GOAL OF THE EXERCISE:
Copy out each of the entries below word for word, from the first to the last.

** START OF DATA LINES **

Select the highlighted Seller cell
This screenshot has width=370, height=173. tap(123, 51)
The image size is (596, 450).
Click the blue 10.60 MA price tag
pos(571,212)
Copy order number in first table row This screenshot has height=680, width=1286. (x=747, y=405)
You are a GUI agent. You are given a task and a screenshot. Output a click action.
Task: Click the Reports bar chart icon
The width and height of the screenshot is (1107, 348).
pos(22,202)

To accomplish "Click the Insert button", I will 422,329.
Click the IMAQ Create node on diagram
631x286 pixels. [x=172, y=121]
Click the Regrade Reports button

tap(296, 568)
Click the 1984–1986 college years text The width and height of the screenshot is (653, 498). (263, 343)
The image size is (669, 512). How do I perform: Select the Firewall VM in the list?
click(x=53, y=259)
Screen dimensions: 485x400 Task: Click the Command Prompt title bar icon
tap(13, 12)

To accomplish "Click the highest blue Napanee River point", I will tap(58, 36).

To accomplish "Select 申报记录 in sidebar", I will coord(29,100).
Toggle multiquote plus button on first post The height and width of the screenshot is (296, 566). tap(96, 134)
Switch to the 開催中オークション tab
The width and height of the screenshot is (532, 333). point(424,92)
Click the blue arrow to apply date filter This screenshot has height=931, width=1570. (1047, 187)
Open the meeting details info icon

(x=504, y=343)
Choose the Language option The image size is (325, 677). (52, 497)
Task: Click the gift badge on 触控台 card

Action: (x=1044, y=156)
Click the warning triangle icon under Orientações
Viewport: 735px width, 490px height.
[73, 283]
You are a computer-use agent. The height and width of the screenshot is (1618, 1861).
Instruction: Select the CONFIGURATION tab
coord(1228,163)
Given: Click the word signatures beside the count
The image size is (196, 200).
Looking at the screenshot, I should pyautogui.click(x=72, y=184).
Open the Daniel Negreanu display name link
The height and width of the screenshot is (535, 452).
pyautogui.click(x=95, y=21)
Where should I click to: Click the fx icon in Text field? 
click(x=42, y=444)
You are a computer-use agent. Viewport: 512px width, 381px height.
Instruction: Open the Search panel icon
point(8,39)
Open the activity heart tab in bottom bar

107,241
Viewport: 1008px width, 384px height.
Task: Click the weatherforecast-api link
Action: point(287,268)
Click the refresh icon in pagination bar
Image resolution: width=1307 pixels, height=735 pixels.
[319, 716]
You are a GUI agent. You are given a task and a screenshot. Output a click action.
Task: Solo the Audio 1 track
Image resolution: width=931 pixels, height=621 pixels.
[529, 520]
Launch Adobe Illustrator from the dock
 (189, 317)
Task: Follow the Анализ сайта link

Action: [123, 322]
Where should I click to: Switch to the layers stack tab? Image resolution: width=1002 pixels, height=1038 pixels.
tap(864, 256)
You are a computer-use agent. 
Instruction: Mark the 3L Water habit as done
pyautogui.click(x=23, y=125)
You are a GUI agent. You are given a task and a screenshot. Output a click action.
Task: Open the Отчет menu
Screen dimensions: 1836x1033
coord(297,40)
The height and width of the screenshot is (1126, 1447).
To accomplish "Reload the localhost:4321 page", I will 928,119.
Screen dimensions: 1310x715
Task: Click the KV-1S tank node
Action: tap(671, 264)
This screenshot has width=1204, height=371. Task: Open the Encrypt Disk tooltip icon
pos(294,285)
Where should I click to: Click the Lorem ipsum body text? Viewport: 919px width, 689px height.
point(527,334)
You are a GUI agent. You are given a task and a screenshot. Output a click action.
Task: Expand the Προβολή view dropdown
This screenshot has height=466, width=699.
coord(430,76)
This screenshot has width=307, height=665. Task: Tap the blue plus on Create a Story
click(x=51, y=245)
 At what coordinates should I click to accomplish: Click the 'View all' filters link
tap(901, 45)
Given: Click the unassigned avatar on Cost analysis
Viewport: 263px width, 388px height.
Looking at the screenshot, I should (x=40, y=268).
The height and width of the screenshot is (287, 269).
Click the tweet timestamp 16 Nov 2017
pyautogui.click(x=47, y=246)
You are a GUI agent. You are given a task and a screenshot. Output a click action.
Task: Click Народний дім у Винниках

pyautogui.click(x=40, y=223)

** END OF DATA LINES **

ANSWER TO THIS TASK:
Select the highlighted Seller cell
This screenshot has width=370, height=173. tap(123, 51)
The image size is (596, 450).
Click the blue 10.60 MA price tag
pos(571,212)
Copy order number in first table row This screenshot has height=680, width=1286. (x=747, y=405)
You are a GUI agent. You are given a task and a screenshot. Output a click action.
Task: Click the Reports bar chart icon
The width and height of the screenshot is (1107, 348).
pos(22,202)

To accomplish "Click the Insert button", I will 422,329.
Click the IMAQ Create node on diagram
631x286 pixels. [x=172, y=121]
Click the Regrade Reports button

tap(296, 568)
Click the 1984–1986 college years text The width and height of the screenshot is (653, 498). (263, 343)
The image size is (669, 512). How do I perform: Select the Firewall VM in the list?
click(x=53, y=259)
Screen dimensions: 485x400 Task: Click the Command Prompt title bar icon
tap(13, 12)

To accomplish "Click the highest blue Napanee River point", I will tap(58, 36).

To accomplish "Select 申报记录 in sidebar", I will coord(29,100).
Toggle multiquote plus button on first post The height and width of the screenshot is (296, 566). tap(96, 134)
Switch to the 開催中オークション tab
The width and height of the screenshot is (532, 333). point(424,92)
Click the blue arrow to apply date filter This screenshot has height=931, width=1570. (1047, 187)
Open the meeting details info icon

(x=504, y=343)
Choose the Language option The image size is (325, 677). (52, 497)
Task: Click the gift badge on 触控台 card

Action: (x=1044, y=156)
Click the warning triangle icon under Orientações
Viewport: 735px width, 490px height.
[73, 283]
You are a computer-use agent. The height and width of the screenshot is (1618, 1861).
Instruction: Select the CONFIGURATION tab
coord(1228,163)
Given: Click the word signatures beside the count
The image size is (196, 200).
Looking at the screenshot, I should pyautogui.click(x=72, y=184).
Open the Daniel Negreanu display name link
The height and width of the screenshot is (535, 452).
pyautogui.click(x=95, y=21)
Where should I click to: Click the fx icon in Text field? 
click(x=42, y=444)
You are a computer-use agent. Viewport: 512px width, 381px height.
Instruction: Open the Search panel icon
point(8,39)
Open the activity heart tab in bottom bar

107,241
Viewport: 1008px width, 384px height.
Task: Click the weatherforecast-api link
Action: point(287,268)
Click the refresh icon in pagination bar
Image resolution: width=1307 pixels, height=735 pixels.
[319, 716]
You are a GUI agent. You are given a task and a screenshot. Output a click action.
Task: Solo the Audio 1 track
Image resolution: width=931 pixels, height=621 pixels.
[529, 520]
Launch Adobe Illustrator from the dock
 (189, 317)
Task: Follow the Анализ сайта link

Action: [123, 322]
Where should I click to: Switch to the layers stack tab? Image resolution: width=1002 pixels, height=1038 pixels.
tap(864, 256)
You are a computer-use agent. 
Instruction: Mark the 3L Water habit as done
pyautogui.click(x=23, y=125)
You are a GUI agent. You are given a task and a screenshot. Output a click action.
Task: Open the Отчет menu
Screen dimensions: 1836x1033
coord(297,40)
The height and width of the screenshot is (1126, 1447).
To accomplish "Reload the localhost:4321 page", I will 928,119.
Screen dimensions: 1310x715
Task: Click the KV-1S tank node
Action: tap(671, 264)
This screenshot has width=1204, height=371. Task: Open the Encrypt Disk tooltip icon
pos(294,285)
Where should I click to: Click the Lorem ipsum body text? Viewport: 919px width, 689px height.
point(527,334)
You are a GUI agent. You are given a task and a screenshot. Output a click action.
Task: Expand the Προβολή view dropdown
This screenshot has height=466, width=699.
coord(430,76)
This screenshot has width=307, height=665. Task: Tap the blue plus on Create a Story
click(x=51, y=245)
 At what coordinates should I click to accomplish: Click the 'View all' filters link
tap(901, 45)
Given: Click the unassigned avatar on Cost analysis
Viewport: 263px width, 388px height.
Looking at the screenshot, I should (x=40, y=268).
The height and width of the screenshot is (287, 269).
Click the tweet timestamp 16 Nov 2017
pyautogui.click(x=47, y=246)
You are a GUI agent. You are given a task and a screenshot. Output a click action.
Task: Click Народний дім у Винниках

pyautogui.click(x=40, y=223)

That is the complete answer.